I'm very disappointed that I wasn't able to measure VSWR at these frequencies with a broadband noise source and rf-bridge.

  • Hi Gerrit,


    Nice review! I'm glad you showed signal strength measurements using WIFi, I didn't get a chance to explore that method.

    Your procedure was good for return loss measurement, it's just unfortunate that directional coupler/bridge was not as capable as advertised : (

    Still, all the information in your review will help anyone who wishes to test, using a similar setup but with the coupler/bridge replaced.

    I don't have a noise source, but have been trying to use several different devices to generate spot frequencies. One candidate that I didn't get around to trying, was to use a synthesizer dev-board from TI. It can only generate a limited range, but it needs some code written because I don't have the motherboard that the smaller dev-board is intended to be used with.

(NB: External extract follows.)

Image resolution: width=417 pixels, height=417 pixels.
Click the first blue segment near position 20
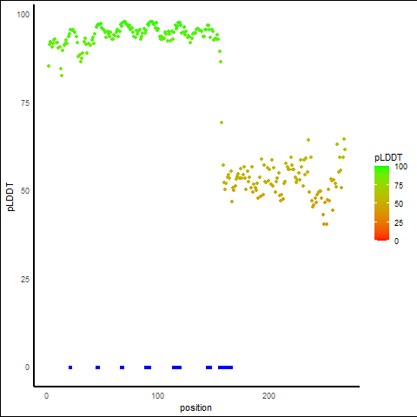click(x=70, y=367)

  • Good job Garrett, these are very tough to test without a well established RF lab.



  • Hi Gough,


    thanks for your very valuable remarks. I fully agree on the RSSI, as mentioned in my review the numbers are indicative only. I did an average over a number of samples, but far less than 1024. I observed that the variation mainly was within 1 RSSI unit.

    I also agree on your comment on the number of visible networks. In fact I show the effect of a directional antenna like the biquad.

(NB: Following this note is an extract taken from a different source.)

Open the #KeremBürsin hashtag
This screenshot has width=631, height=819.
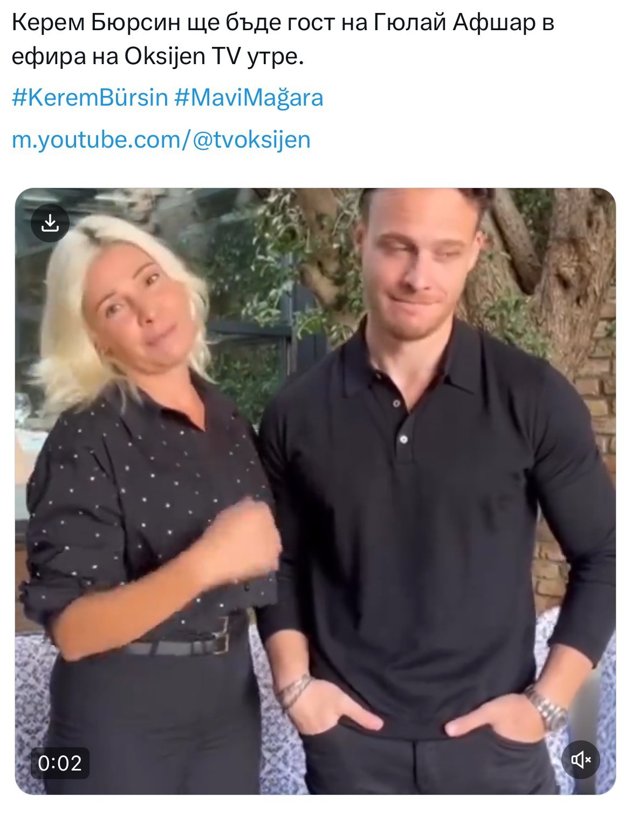tap(90, 98)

    Reason for the 10dB attenuator is to protect the rf-bridge and SA. The output of the noise source is 0 dBm in some peaks, which is rather high. Also a 20 dB attenuator was placed between the bridge and the SA. I'm pretty sure removing the 10 dB attenuator will not improve the situation.

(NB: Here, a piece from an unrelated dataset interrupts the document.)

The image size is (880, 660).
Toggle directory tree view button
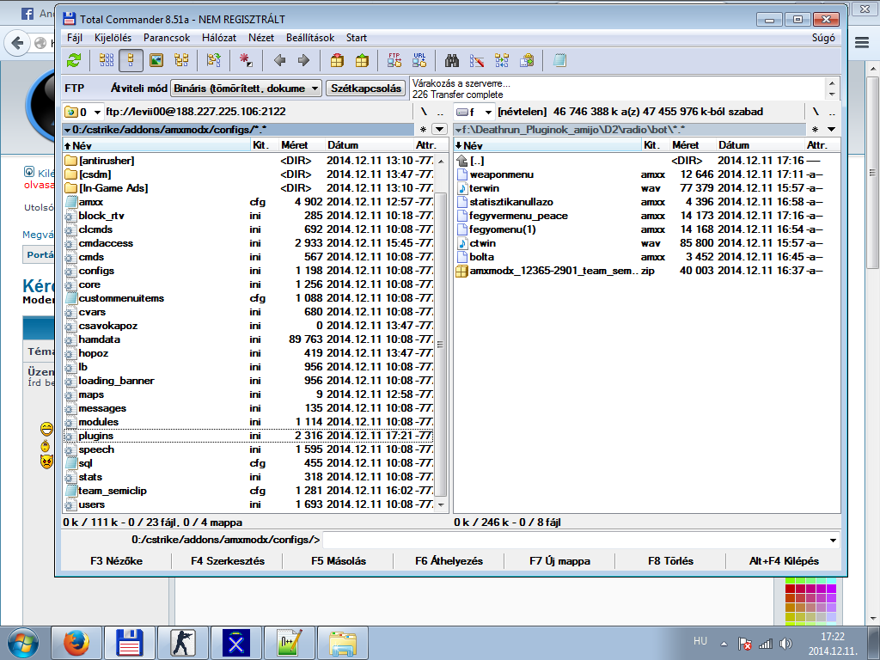(181, 60)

    I followed the approach of  a bit.


    Sure it is a hard roadtest. I am very curious about the response from Molex.



  • Dear Gerrit,


    Good to see your RoadTest of the antennas - interesting to see you used the RSSI values as a comparison point. In the past, I published a paper as to the variation in RSSI reported by different devices/chipsets as it turns out that it is only used as a "coarse" signal level indication and many devices are not well calibrated or necessarily linear with each other. So you can probably make a relative comparison between antennas but (sadly) not get any absolute values. Resolving small differences is also problematic as many chipsets report RSSI values which vary by several dBm continuously, so the best approach is to take something like 1024 samples and average it. Of course, the longer you take, the more likely some surrounding device might be switched on/off (e.g. your neighbour's microwave) and skew your results.


    The number of visible networks is an interesting choice of metric - it's one I did think of but did not choose because it often really depends on a mixture of factors - primarily the signal-to-noise ratio which can be impacted by noise floor, beam angle of the antenna and positioning (whether the antenna sees/receives noise sources). A directional antenna might see less because of the beam angle, but the throughput to the wanted network is likely higher because of a better signal-to-noise even if its absolute signal level is low due to losses in coaxial cable.


    It's a hard RoadTest to do - so nice to see your efforts. It's a bummer that your bridge could not deliver any signal at 2.4Ghz - what is the reasoning behind the use of the 10dB attenuator from the noise source? Will it overload the bridge or your spectrum analyzer? Adding 10dB more signal might not really change the situation much looking at your spectrum analyzer plot either way, but just a thought.


    - Gough

  • Hi Gerrit,


    A great review and very informative both from your text and the photographs you have included. It is really interesting to see how you and approached this task; I've learnt a lot from both of your posts, thank you. Your bi-quad antenna is a work-of-art image.